# [Task directions]
Please repeat the lines below exactly. Begin with the line containing "[Decrease quantity by 1] (117, 1033)" and go on through the line containing "You are a GUI agent. The screenshot is 748×2576.".

*** Given data Section Begins ***

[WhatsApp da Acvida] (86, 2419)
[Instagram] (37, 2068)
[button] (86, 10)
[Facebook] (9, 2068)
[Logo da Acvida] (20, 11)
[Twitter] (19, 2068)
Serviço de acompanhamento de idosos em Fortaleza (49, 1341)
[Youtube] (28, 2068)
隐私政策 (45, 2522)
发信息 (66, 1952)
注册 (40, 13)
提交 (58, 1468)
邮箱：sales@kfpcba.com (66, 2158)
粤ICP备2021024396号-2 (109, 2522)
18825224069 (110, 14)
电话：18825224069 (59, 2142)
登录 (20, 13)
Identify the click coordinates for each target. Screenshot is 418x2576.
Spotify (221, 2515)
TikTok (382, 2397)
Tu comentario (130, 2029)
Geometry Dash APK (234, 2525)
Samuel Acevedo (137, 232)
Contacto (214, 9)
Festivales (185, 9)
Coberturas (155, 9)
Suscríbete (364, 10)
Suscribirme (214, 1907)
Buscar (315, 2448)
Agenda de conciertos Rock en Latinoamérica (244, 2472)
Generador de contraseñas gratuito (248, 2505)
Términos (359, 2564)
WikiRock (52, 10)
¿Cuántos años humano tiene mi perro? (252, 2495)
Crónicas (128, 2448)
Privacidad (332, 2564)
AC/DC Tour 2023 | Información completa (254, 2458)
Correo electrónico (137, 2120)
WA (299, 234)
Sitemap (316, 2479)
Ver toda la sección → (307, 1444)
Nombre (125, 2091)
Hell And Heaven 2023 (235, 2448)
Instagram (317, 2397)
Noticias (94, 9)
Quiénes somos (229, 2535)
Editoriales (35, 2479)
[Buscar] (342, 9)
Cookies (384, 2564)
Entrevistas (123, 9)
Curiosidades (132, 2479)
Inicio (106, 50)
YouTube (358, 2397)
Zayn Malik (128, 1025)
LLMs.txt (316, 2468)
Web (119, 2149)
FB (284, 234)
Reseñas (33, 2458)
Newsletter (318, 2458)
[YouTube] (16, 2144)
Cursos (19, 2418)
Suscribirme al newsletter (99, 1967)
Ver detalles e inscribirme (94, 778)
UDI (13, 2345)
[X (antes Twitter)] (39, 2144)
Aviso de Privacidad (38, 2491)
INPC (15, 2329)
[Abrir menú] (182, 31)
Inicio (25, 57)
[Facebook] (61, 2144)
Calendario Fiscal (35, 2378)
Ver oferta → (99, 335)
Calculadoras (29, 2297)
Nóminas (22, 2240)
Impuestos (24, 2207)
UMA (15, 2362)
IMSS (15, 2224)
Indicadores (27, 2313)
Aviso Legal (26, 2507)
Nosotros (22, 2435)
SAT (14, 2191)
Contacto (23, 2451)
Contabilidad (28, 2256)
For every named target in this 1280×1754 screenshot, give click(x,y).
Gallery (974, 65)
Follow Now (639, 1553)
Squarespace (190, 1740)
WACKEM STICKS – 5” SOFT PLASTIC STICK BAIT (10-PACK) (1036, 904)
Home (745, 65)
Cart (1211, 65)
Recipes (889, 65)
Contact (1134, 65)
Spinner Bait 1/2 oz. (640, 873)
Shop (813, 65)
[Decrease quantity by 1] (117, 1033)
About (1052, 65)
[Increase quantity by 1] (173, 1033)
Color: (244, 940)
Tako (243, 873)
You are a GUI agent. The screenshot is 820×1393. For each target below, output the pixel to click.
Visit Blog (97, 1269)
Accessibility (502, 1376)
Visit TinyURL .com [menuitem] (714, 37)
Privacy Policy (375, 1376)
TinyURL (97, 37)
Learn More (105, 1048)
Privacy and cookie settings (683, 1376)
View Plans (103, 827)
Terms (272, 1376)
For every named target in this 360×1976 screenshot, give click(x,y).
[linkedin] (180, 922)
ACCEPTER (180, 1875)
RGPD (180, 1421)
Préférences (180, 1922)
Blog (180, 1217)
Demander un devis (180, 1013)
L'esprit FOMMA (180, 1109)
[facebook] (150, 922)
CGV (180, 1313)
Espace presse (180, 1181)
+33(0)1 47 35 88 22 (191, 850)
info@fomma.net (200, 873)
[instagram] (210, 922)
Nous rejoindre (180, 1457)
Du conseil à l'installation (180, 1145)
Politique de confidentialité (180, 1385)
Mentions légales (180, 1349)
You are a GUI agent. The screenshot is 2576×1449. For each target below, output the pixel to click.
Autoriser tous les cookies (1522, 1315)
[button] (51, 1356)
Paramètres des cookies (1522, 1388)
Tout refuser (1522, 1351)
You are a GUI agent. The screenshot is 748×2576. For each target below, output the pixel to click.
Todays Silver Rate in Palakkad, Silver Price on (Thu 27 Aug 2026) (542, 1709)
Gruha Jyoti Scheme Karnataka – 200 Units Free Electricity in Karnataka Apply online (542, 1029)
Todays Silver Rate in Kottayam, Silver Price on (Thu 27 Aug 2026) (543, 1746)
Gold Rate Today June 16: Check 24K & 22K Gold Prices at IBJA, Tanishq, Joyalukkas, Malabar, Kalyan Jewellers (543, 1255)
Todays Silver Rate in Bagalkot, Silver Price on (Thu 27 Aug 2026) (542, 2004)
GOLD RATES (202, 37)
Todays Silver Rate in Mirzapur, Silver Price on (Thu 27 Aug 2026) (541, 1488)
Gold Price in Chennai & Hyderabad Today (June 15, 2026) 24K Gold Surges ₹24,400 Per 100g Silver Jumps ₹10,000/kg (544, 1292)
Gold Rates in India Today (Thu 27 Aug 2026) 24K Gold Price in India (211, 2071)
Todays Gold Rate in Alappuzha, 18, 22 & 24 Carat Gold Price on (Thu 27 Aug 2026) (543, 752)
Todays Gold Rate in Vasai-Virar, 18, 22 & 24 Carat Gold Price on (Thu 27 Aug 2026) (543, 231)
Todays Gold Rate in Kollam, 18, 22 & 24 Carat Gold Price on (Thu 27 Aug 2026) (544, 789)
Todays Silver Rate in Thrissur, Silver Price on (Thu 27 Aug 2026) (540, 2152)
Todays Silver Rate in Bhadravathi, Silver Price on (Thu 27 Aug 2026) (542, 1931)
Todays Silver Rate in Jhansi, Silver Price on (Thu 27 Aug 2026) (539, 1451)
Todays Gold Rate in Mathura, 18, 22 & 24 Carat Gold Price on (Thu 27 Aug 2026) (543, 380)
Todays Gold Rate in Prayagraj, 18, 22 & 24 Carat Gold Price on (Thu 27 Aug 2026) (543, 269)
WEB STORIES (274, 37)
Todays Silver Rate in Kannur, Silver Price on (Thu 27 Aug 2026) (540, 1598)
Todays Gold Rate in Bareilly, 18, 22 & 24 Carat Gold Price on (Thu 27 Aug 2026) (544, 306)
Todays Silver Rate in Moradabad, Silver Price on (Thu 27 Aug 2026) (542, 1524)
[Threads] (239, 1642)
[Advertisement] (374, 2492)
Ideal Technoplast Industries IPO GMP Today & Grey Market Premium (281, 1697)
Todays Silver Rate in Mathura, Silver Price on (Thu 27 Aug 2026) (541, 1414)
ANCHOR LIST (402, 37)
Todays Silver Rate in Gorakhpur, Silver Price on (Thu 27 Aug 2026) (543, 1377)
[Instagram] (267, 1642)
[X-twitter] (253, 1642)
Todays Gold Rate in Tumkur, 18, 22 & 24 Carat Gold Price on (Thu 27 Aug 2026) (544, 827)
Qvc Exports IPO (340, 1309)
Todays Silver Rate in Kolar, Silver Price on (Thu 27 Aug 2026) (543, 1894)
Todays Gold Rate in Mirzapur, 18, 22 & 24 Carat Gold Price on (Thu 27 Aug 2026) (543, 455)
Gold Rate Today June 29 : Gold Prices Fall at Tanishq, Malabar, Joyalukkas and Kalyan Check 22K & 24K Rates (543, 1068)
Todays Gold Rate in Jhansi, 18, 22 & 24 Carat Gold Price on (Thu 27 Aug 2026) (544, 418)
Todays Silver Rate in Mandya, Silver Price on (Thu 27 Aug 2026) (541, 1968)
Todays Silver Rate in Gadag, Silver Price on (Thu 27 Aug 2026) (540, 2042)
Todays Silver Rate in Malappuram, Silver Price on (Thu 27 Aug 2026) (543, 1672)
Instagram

*** Given data Section Ends ***

# [Output for this exercise]
[Decrease quantity by 1] (117, 1033)
About (1052, 65)
[Increase quantity by 1] (173, 1033)
Color: (244, 940)
Tako (243, 873)
You are a GUI agent. The screenshot is 820×1393. For each target below, output the pixel to click.
Visit Blog (97, 1269)
Accessibility (502, 1376)
Visit TinyURL .com [menuitem] (714, 37)
Privacy Policy (375, 1376)
TinyURL (97, 37)
Learn More (105, 1048)
Privacy and cookie settings (683, 1376)
View Plans (103, 827)
Terms (272, 1376)
For every named target in this 360×1976 screenshot, give click(x,y).
[linkedin] (180, 922)
ACCEPTER (180, 1875)
RGPD (180, 1421)
Préférences (180, 1922)
Blog (180, 1217)
Demander un devis (180, 1013)
L'esprit FOMMA (180, 1109)
[facebook] (150, 922)
CGV (180, 1313)
Espace presse (180, 1181)
+33(0)1 47 35 88 22 (191, 850)
info@fomma.net (200, 873)
[instagram] (210, 922)
Nous rejoindre (180, 1457)
Du conseil à l'installation (180, 1145)
Politique de confidentialité (180, 1385)
Mentions légales (180, 1349)
You are a GUI agent. The screenshot is 2576×1449. For each target below, output the pixel to click.
Autoriser tous les cookies (1522, 1315)
[button] (51, 1356)
Paramètres des cookies (1522, 1388)
Tout refuser (1522, 1351)
You are a GUI agent. The screenshot is 748×2576. For each target below, output the pixel to click.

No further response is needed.